### GIVEN TASK
Retype all of the rows below word for word, omitting the pictures.

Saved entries
▬▬▬▬▬▬
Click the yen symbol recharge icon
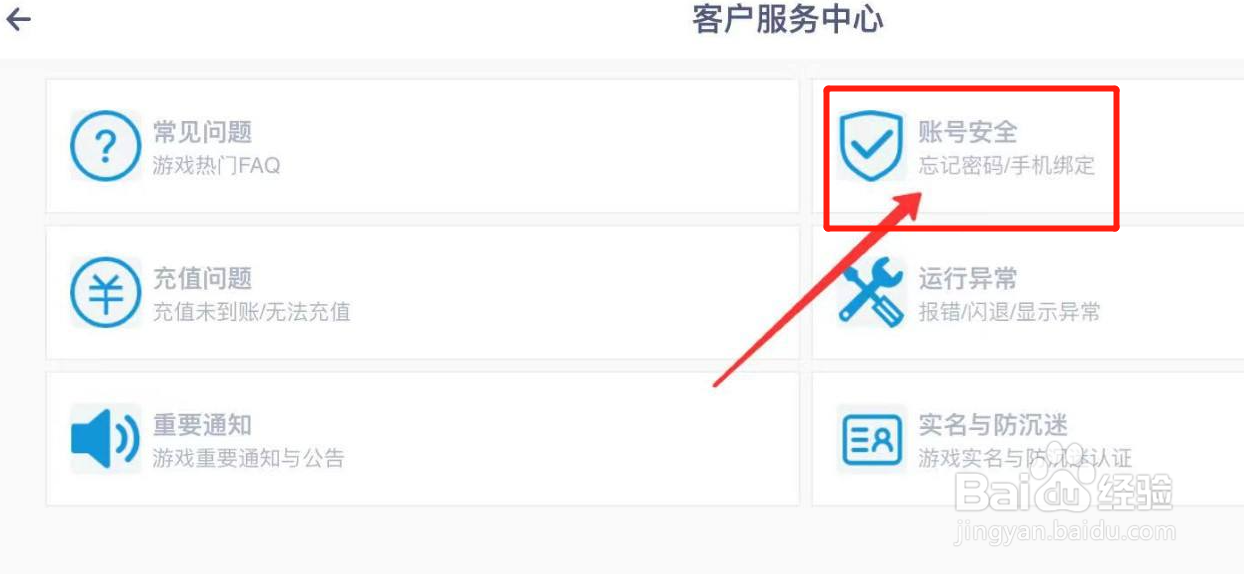This screenshot has height=574, width=1244. [x=105, y=293]
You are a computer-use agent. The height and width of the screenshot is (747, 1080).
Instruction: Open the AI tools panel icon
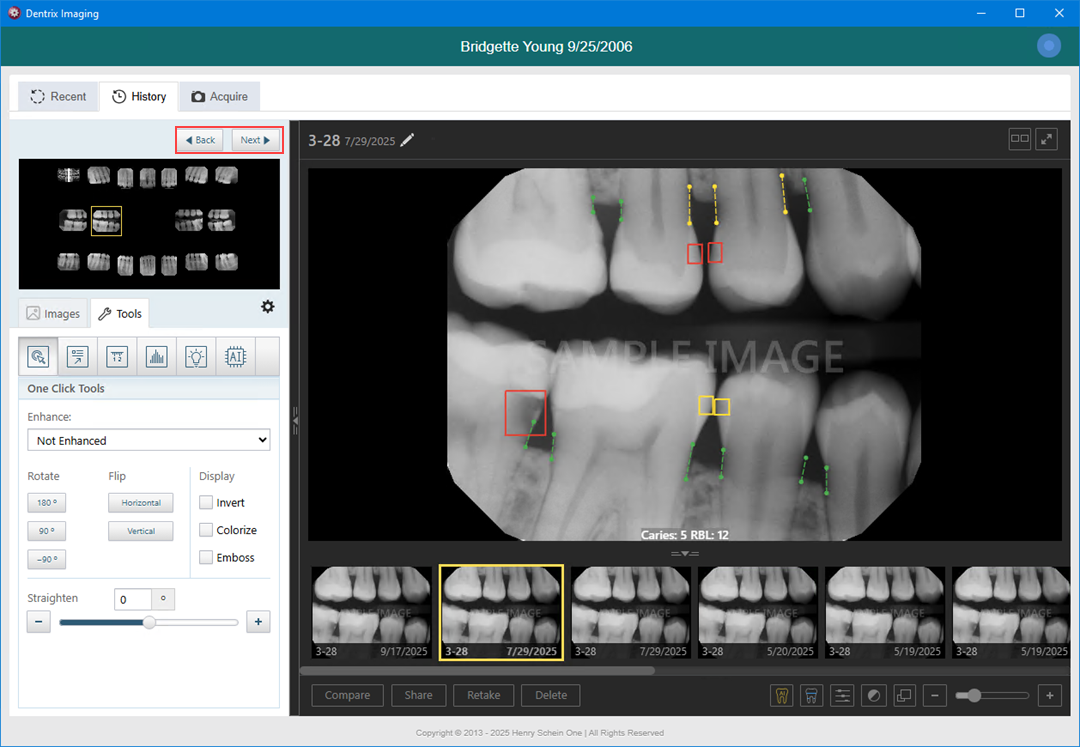[235, 356]
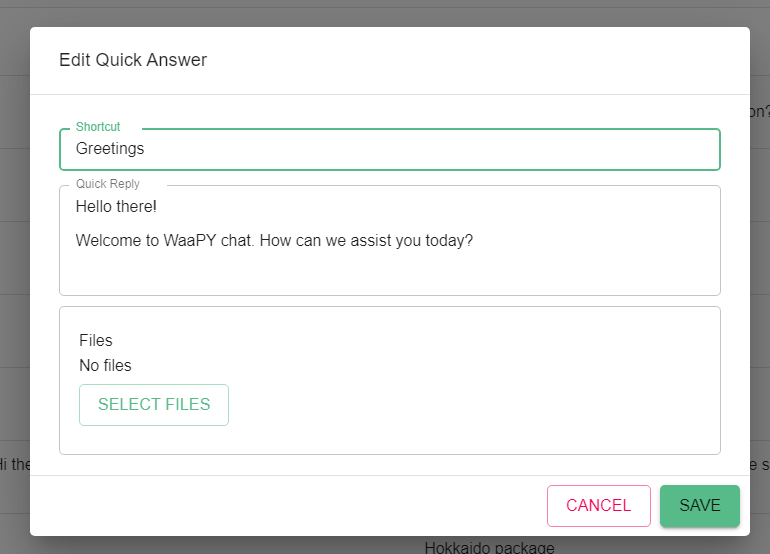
▬▬▬▬▬▬
### PROBLEM SOLUTION
Click the yen symbol recharge icon
This screenshot has height=574, width=1244. [x=105, y=293]
You are a computer-use agent. The height and width of the screenshot is (747, 1080).
Instruction: Open the AI tools panel icon
[235, 356]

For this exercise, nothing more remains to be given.